Non ho sentito parlare di corruzione. Purtroppo, da quel che apprendo dalla stampa, due Direttori Generali di due Ministeri sono stati arrestati per reati di corruzione. Uno è persino stato Ministro. Mi sorprendevo sempre che dessero moltissimi soldi a colleghi con scarse produzioni scientifiche, ora capisco. Forse queste pratiche erano solo in quei Ministeri ma, come Pasolini, so che non è così anche se non ho le prove per andare a denunciare i fatti presso la Magistratura.
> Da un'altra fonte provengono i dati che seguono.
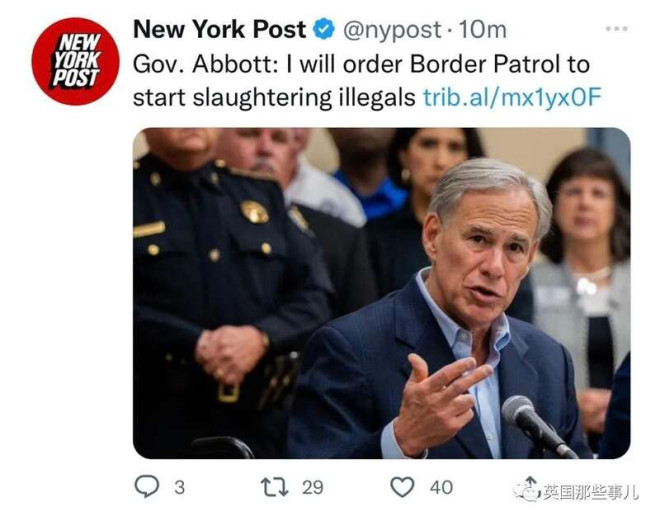Click the 10m timestamp
660x521 pixels.
482,30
Se le avessi ci andrei.
Una parola che non ho sentito pronunciare è Scuola. Nel nostro sistema scolastico la ricerca scientifica è poco presente, la scienza non ha molto spazio neppure nel Liceo Scientifico, una fotocopia del Classico con la matematica al posto del greco. Siamo il paese in cui un Ministro della Pubblica Istruzione ha tolto l’evoluzione biologica dai programmi della scuola dell’obbligo.
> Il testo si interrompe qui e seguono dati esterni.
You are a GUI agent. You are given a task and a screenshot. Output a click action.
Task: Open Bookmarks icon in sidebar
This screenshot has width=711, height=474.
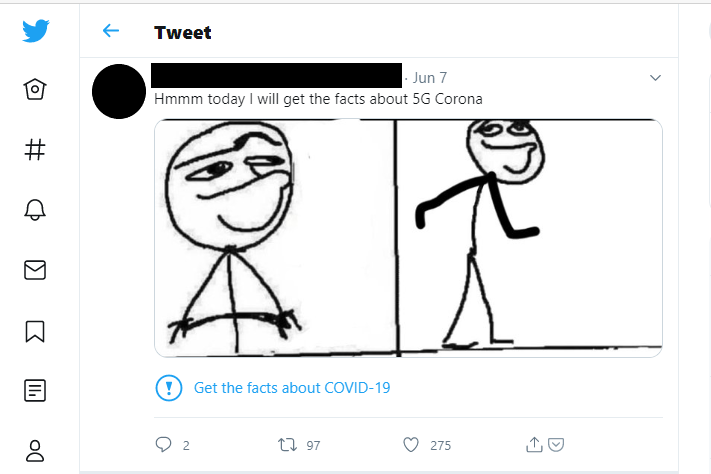[x=35, y=331]
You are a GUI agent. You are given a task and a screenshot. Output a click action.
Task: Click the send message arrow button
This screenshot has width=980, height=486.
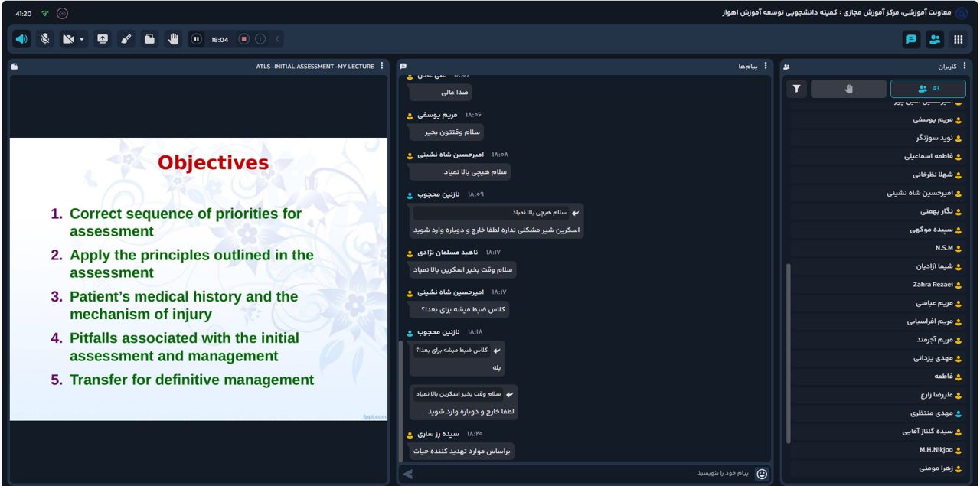tap(408, 474)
Rimane un problema da affrontare per quel che riguarda la ricerca scientifica nell’Università: la massa critica dei ricercatori. L’Università, per definizione, deve affrontare l’universalità del sapere e ogni area deve essere presente. Questo impedisce che un’area di ricerca molto produttiva possa crescere tanto da raggiungere una massa critica che permetta il salto di qualità. Ci sono dei limiti alla crescita delle aree, visto che le risorse sono limitate. Una soluzione consiste nell’affiancare gli Istituti del Consiglio Nazionale delle Ricerche ai laboratori universitari. Le aree dove l’Università esprime ricerca di alto livello si dovrebbero raccordare con Istituti CNR che siano in grado, attraverso la collaborazione, di raggiungere la massa critica che permetta che una “piccola impresa” come un laboratorio universitario possa diventare una “grande impresa” consorziandosi con un Istituto CNR. Questa strategia è perseguita nelle Università, compresa l’Università del Salento, ma raramente avviene che alla base di queste scelte ci sia una seria valutazione. In altre parole, un’Università dovrebbe dire: le aree in cui siamo bravi sono queste, in base alle valutazioni, e su queste promuoviamo lo sviluppo di Istituti CNR. Lo stesso dovrebbe avvenire con i fondi regionali. Il supporto dovrebbe andare a chi ha dato prova di saper produrre buona ricerca, ottenendo ottimi punteggi nelle valutazioni. Troppo spesso i fondi sono andati sprecati, con la costruzione di Cattedrali nel deserto come il defunto Pastis o con programmi di formazione che non hanno dato gli esiti sperati. Il cambiamento è in corso, speriamo solo che vada nella direzione giusta. Il Magnifico Rettore, Vincenzo Zara, ha lamentato, a ragione, la eccessiva instabilità delle visioni con cui si attuano le varie “riforme” del sistema università-ricerca. Cambiare non basta, bisogna anche farlo in modo adeguato. Sino ad ora non lo si è fatto. Il Magnifico ha anche lamentato la burocratizzazione delle procedure. Verità sacrosanta. Invece di fare ricerca ci tocca fare i burocrati e le nostre attività sono spesso valutate non per gli obiettivi raggiunti ma per gli adempimenti espletati. L’oppressione burocratica è oramai una vessazione. E non ne possiamo più.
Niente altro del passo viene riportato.